Geschäftskonzept nicht von Profis geprüft
Doch mit Schulden allein kann man kein Geschäft aufbauen. Deshalb suchte der Ehegatte einige Monate später bei der Klägerin um einen Kredit in Höhe von 2.000.000 Schilling (145.345,66 Euro) an. In den folgenden Beratungsgesprächen präsentierte der Ehegatte Unternehmenskonzepte in verschiedenen Fassungen, die auch die Mitwirkung seiner Frau in den geplanten Unternehmungen vorsahen. Die Unternehmenskonzepte wurden lediglich vom Bankangestellten auf ihre Durchführbarkeit überprüft. Eine Prüfung durch einen Spezialisten fand nicht statt.
Gattin denkt, es sei eine Formsache
Die Ehegattin war bei diesen vorbereitenden Gesprächen nicht anwesend und sie wurde von der geplanten Kreditvergabe weder von ihrem Mann noch von der Bank informiert. Sie ging davon aus, dass dem Bankangestellten bekannt war, dass sie nur zum Schein in die Unternehmenskonzepte eingebaut war. Erst am Abend vor der geplanten Kreditvergabe wurde sie informiert, dass sie eine Haftungserklärung abgeben sollte. Sie nahm an, dass ihre Unterschrift notwendige Voraussetzung für die Gewährung des Kredites war und dass ihr Ehemann ansonsten sein Unternehmen nicht fortführen könne.

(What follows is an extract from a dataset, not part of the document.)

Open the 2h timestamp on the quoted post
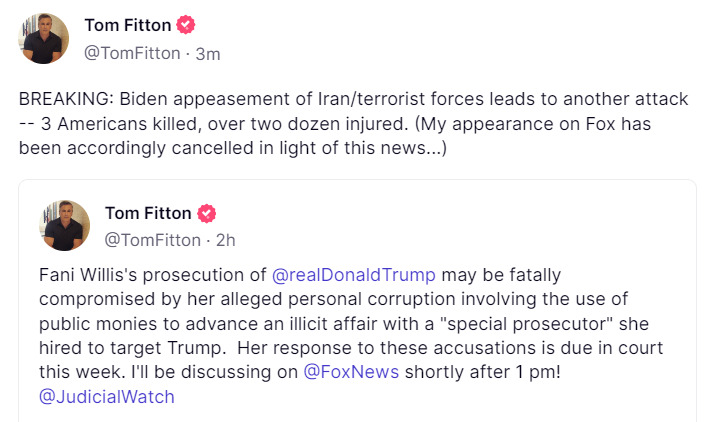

Bankbeamter klärt nicht sorgfältig auf
Am 7.4.1995 unterschrieb die Ehegattin eine Haftungserklärung für einen Kredit über 450.000 Schilling (32.702,78 Euro). Über den Schuldenstand ihres Mannes und die Bedeutung ihrer Haftungserklärung wurde sie nicht aufgeklärt. Bezüglich ihres Haftungsrisikos versicherte der Bankangestellte, dass "jemand der nichts habe und nichts besitze auch nichts bezahlen könne." Sie ging daher davon aus, dass es sich lediglich um eine Formsache handelte. Zum Zeitpunk der Kreditgewährung waren die beiden früheren Kredite aus den Jahren 1989 und 1991 mit 154.000 Schilling (11.191,62 Euro) und 229.000 Schilling (16,642,08 Euro) immer noch nicht zurückgezahlt.
Firmenpleite und Konkurs
Schon bald stellte sich heraus, dass sich die im Unternehmenskonzept prognostizierten Verkaufsziffern nicht erwirtschaften ließen. In weiterer Folge wurde über das Vermögen des Ehegatten das Konkursverfahren eröffnet. Die Bank klagte die offenen Schulden (500.000 Schilling (36.336, 42 Euro)) von der Ehegattin ein.

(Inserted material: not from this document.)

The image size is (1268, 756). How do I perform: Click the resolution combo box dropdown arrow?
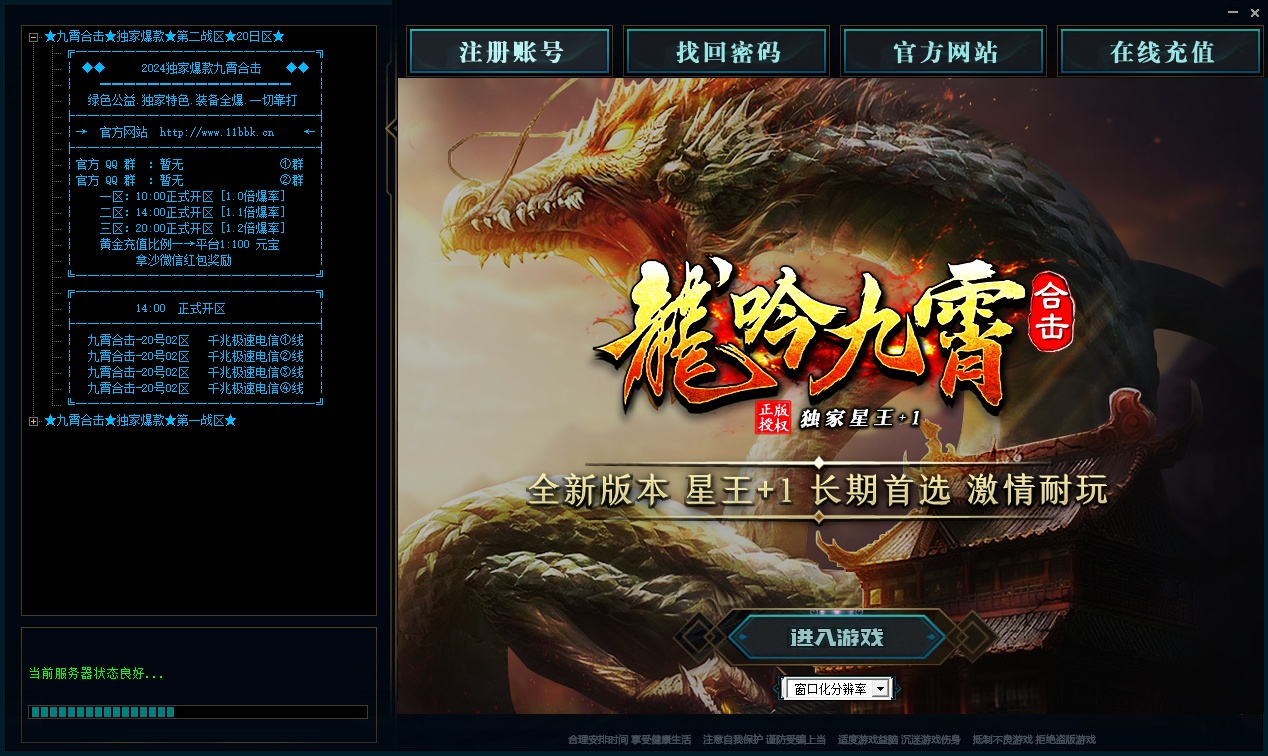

Haftung für Gatten ist sittenwidrig
Das LG für ZRS Wien wies die Klage der Bank ab. Begründung: Es handelte sich um eine sittenwidrige Interzession gemäß § 879 ABGB.
Die Argumente des Gerichtes: Im gegenständlichen Fall bestand zwischen der Leistungsfähigkeit der Beklagten und der Haftungssumme von 450.000 Schilling (32.702,78 Euro) ein krasses Missverhältnis. Überdies war es sehr wahrscheinlich, dass die Haftung der Beklagten zum Tragen kommen würde. Der Hauptschuldner war im Zeitpunkt des Kreditvertragsabschlusses arbeitslos und schuldete der Bank von seinem Privatkonto 450.000 Schilling (32.702,77 Euro).
Geschäftskonzept ist chancenlos
Die vorgelegten Unternehmenskonzepte versprachen bei kritischer Prüfung keine Aussicht auf Erfolg. Der Ehefrau gegenüber wurde das Risiko und die Tragweite der Verpflichtung verharmlost. Weder durch ihren Mann noch durch die Bank wurde sie über die finanzielle Situation und die Risken der unternehmerischen Vorhaben ihres Mannes aufgeklärt.
Seelische Notlage - "verdünnte Entscheidungsfreiheit"
Sie wurde von der Notwendigkeit einer neuerlichen Kreditaufnahme quasi überrumpelt und befand sich überdies in einer seelischen Zwangslage. Begründung: Sie nahm an, dass ohne ihre Unterschrift das Unternehmen ihres Mannes eingestellt werden müsse. Insgesamt waren somit die Kriterien für eine "verdünnte Entscheidungsfreiheit" der Ehegattin erfüllt. Das Gericht erkannte den Haftungsvertrag für sittenwidrig.